TASK DETAILS » From the records below, copy every line that contains the word "Google".
START PROVIDED ENTRIES
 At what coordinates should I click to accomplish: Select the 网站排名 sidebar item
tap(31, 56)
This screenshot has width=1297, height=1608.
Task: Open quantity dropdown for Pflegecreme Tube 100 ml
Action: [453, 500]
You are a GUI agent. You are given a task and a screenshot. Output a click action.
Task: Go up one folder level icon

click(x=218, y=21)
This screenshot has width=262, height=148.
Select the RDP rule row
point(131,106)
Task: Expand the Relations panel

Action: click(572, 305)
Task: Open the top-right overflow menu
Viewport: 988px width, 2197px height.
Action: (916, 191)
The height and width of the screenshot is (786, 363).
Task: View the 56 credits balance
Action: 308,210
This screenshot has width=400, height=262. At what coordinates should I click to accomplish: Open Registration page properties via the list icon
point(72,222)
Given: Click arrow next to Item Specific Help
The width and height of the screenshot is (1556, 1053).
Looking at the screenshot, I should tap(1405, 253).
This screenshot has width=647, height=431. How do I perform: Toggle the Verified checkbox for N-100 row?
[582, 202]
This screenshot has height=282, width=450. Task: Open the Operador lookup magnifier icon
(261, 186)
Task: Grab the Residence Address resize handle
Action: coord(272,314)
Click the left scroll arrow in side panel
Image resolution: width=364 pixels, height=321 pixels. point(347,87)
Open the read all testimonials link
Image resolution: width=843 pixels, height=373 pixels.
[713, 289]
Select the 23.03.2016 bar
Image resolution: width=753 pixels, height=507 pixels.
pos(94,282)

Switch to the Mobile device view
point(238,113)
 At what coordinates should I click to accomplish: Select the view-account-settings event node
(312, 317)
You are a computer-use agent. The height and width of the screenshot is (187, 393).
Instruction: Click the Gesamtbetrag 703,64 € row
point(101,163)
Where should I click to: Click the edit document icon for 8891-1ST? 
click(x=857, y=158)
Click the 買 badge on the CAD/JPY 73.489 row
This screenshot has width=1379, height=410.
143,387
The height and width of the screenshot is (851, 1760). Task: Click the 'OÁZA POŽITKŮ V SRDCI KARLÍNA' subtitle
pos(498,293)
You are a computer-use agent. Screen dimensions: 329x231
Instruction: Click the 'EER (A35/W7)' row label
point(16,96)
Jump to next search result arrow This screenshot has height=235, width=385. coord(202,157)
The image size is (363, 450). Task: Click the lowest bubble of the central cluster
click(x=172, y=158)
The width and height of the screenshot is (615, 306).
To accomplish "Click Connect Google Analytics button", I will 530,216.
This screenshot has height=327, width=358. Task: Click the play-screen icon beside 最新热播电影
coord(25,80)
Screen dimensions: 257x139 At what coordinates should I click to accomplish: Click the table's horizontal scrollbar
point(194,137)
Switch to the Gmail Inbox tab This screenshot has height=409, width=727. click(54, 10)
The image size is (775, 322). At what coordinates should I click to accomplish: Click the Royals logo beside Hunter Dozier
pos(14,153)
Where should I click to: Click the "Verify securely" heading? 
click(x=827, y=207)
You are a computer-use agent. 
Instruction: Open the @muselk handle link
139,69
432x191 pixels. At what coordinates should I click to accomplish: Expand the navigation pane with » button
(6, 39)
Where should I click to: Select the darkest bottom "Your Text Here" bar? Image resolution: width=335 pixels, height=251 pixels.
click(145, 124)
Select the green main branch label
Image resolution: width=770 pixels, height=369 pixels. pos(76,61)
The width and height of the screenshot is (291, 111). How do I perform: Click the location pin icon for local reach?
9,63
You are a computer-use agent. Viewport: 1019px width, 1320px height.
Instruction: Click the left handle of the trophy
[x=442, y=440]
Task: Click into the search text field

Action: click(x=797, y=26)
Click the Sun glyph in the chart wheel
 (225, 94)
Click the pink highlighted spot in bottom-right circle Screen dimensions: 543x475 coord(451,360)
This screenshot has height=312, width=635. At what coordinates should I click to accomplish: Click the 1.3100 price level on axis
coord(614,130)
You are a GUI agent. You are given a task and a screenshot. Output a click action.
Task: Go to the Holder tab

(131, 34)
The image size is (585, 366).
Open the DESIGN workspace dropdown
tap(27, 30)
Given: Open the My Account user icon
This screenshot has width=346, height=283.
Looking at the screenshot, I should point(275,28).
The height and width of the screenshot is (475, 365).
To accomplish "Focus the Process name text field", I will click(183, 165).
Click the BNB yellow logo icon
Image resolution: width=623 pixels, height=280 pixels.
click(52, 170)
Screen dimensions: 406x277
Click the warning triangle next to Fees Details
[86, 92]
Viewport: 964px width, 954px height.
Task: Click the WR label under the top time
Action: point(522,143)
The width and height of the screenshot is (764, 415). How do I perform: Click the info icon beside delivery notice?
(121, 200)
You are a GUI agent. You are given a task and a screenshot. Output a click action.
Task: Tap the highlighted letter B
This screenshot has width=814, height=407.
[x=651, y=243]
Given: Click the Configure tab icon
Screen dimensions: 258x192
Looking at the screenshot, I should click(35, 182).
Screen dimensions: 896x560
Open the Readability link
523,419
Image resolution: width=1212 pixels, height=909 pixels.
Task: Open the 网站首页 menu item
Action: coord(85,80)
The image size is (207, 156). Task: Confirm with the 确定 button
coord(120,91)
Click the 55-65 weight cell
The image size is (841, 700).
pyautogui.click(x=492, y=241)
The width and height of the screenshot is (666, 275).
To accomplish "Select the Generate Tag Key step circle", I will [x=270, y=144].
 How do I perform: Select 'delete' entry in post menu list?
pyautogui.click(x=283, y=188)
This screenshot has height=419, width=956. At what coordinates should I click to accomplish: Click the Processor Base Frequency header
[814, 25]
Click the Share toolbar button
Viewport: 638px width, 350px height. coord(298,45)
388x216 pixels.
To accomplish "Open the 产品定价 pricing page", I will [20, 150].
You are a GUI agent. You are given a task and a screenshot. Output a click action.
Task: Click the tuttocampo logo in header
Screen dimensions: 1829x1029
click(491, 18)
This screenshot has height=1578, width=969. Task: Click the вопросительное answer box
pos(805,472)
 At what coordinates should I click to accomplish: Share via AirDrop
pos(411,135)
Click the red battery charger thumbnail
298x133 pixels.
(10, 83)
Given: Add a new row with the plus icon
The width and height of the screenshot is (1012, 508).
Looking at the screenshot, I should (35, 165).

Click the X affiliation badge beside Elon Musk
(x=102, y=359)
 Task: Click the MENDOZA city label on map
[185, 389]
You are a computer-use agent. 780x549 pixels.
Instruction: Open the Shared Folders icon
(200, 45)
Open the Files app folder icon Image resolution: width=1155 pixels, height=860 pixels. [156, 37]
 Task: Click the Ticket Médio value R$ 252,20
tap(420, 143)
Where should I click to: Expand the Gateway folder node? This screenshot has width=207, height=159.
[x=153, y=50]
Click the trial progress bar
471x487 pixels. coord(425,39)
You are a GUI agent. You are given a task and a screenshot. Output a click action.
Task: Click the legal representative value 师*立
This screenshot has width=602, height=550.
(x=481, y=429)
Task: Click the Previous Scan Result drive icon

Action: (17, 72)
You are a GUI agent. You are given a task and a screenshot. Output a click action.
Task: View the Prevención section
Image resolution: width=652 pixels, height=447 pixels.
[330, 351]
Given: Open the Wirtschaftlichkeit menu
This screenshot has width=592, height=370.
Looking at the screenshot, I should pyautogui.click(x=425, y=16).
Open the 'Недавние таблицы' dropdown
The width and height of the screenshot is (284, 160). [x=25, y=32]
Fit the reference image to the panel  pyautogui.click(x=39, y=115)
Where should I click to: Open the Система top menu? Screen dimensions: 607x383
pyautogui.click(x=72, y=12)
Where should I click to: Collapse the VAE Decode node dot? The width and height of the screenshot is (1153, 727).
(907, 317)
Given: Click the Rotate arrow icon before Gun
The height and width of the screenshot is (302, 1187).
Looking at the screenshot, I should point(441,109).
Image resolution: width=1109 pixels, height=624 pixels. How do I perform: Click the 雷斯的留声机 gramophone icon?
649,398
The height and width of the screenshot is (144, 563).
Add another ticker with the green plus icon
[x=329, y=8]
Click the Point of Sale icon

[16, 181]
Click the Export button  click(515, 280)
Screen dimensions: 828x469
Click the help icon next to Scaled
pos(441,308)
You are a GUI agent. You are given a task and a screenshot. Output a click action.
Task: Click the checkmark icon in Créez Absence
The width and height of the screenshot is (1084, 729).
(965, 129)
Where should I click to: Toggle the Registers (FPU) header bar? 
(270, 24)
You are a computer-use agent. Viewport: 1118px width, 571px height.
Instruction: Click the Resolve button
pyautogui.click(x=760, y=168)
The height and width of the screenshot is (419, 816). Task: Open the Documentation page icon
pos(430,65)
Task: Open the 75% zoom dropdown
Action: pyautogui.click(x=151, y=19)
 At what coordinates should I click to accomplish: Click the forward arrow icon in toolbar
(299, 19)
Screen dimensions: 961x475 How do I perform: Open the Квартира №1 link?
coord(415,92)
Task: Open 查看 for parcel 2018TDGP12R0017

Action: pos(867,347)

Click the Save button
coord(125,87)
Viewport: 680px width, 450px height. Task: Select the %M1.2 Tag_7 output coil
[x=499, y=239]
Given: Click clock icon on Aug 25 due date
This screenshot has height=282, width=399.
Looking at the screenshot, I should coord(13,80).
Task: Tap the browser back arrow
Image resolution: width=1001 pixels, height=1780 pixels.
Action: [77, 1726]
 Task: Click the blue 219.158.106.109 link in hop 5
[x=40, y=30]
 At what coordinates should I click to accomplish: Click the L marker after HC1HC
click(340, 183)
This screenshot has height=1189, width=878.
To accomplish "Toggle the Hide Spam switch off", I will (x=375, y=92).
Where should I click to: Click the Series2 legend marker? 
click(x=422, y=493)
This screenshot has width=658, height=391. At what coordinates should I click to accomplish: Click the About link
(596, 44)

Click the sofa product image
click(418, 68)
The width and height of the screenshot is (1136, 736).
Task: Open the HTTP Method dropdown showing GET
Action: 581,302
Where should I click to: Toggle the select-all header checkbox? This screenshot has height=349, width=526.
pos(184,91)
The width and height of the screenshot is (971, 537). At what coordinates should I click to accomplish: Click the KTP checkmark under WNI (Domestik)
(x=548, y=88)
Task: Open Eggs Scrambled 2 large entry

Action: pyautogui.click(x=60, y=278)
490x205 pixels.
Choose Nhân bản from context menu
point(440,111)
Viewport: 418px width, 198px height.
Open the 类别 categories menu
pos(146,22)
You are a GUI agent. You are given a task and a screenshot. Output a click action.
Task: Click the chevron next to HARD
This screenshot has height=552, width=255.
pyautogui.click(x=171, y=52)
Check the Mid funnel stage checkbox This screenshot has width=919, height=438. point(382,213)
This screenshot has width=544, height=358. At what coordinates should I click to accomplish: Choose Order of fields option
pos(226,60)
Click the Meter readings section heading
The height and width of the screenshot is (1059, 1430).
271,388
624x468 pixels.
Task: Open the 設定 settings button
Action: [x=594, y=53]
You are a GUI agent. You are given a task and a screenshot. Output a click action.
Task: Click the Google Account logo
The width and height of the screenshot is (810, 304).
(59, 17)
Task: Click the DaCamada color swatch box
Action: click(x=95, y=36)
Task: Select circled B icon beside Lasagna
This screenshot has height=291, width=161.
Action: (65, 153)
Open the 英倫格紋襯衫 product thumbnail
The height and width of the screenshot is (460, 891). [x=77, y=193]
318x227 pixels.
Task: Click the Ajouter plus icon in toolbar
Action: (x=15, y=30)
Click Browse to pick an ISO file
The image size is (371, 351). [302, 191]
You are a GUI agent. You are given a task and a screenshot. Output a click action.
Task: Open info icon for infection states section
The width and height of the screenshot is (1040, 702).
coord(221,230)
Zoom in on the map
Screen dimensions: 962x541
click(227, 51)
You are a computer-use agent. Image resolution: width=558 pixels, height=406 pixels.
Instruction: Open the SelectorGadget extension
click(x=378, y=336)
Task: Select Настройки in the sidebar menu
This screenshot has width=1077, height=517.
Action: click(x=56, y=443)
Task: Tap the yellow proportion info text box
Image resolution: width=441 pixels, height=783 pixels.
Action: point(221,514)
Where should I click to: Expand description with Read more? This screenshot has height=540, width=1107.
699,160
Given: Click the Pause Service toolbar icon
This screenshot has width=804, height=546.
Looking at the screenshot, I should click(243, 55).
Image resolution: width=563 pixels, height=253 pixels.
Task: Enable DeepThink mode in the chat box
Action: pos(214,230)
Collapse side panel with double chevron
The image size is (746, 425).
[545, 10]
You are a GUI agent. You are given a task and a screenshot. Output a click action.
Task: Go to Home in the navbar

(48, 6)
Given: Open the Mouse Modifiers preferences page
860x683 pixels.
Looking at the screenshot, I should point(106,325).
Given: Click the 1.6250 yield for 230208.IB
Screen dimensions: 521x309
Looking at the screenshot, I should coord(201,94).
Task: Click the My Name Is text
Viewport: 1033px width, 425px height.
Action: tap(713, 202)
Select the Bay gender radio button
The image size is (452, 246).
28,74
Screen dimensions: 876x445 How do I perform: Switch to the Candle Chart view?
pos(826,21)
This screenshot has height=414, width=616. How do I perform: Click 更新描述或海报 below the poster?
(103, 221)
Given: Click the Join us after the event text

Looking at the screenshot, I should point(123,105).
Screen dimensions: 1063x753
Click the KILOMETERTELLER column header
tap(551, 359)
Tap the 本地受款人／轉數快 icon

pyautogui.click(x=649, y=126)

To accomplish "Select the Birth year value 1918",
END PROVIDED ENTRIES
SOLUTION FOR THIS PROBLEM »
To accomplish "Click Connect Google Analytics button", I will 530,216.
Task: Click the Google Account logo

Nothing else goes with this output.